**Supplied data:**
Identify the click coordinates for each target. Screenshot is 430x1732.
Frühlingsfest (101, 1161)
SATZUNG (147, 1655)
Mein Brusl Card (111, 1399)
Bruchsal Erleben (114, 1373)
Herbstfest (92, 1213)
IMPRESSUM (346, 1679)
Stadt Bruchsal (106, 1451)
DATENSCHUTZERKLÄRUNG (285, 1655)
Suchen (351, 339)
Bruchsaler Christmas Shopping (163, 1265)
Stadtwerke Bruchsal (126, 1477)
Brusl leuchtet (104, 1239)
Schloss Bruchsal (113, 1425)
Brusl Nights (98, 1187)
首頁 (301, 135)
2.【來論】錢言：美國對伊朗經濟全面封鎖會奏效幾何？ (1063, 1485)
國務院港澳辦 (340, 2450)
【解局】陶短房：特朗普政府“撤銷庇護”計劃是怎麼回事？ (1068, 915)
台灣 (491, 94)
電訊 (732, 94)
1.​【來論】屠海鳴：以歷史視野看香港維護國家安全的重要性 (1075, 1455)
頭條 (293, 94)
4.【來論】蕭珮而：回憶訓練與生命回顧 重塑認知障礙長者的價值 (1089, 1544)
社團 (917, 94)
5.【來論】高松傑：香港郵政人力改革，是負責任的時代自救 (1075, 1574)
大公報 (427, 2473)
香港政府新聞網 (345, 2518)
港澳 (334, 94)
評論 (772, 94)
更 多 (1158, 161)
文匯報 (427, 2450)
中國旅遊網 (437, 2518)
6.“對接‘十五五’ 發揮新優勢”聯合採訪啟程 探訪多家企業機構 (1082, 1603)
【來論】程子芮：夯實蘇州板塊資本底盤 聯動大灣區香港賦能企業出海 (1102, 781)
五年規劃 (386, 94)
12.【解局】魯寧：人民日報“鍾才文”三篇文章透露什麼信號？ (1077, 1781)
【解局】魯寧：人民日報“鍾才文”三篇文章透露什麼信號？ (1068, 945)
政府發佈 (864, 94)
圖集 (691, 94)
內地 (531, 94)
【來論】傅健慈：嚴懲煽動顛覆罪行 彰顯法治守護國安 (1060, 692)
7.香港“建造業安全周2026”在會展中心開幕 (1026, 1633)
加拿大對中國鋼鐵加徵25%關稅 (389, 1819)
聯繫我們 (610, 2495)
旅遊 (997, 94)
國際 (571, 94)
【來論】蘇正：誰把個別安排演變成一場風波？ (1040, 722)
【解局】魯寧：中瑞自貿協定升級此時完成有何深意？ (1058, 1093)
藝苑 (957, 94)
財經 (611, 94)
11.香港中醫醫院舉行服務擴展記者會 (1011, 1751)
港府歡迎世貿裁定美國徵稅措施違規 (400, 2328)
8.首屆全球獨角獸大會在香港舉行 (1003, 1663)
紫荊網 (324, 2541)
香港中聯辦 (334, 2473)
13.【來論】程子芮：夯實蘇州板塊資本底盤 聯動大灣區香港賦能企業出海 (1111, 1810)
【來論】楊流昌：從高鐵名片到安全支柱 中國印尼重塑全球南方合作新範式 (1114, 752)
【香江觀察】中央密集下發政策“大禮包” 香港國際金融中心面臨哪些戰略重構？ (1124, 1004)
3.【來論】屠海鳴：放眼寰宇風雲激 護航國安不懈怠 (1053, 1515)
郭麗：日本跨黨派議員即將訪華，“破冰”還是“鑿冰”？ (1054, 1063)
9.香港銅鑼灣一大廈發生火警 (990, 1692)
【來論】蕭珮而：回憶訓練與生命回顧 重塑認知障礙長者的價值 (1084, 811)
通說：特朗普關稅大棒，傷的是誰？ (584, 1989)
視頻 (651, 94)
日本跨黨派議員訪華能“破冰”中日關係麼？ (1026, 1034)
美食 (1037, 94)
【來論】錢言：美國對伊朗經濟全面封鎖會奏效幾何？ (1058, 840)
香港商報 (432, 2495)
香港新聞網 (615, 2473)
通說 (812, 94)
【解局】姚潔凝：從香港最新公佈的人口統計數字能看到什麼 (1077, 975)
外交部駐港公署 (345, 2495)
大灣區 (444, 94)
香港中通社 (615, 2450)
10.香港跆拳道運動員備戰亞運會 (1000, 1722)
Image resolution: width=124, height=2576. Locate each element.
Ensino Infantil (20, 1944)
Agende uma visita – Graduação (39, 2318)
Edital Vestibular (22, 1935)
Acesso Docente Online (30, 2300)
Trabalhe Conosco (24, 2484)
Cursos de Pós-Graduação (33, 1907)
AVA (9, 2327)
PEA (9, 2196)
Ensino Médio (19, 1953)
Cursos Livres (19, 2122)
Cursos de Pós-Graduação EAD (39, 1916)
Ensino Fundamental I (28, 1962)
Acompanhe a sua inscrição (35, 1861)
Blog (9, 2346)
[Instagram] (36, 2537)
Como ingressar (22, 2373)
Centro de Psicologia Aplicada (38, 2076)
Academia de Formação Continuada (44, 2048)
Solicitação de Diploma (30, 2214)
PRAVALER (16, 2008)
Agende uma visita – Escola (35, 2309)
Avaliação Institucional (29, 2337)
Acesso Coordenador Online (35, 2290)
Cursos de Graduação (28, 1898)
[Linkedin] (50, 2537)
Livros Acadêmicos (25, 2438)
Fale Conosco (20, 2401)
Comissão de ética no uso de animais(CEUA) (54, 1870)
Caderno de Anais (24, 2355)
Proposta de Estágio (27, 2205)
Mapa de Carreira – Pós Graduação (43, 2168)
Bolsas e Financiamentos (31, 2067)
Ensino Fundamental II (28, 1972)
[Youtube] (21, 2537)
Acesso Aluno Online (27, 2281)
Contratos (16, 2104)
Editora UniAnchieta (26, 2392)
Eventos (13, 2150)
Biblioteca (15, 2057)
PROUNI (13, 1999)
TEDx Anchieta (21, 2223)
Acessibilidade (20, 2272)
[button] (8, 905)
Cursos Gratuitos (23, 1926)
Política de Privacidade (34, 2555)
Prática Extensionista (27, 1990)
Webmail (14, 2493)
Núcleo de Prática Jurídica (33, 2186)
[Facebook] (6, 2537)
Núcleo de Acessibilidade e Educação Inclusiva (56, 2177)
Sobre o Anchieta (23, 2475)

**The task:** Search the listing above for "Núcleo" and copy every line that has it.

**Result of this exercise:**
Núcleo de Prática Jurídica (33, 2186)
Núcleo de Acessibilidade e Educação Inclusiva (56, 2177)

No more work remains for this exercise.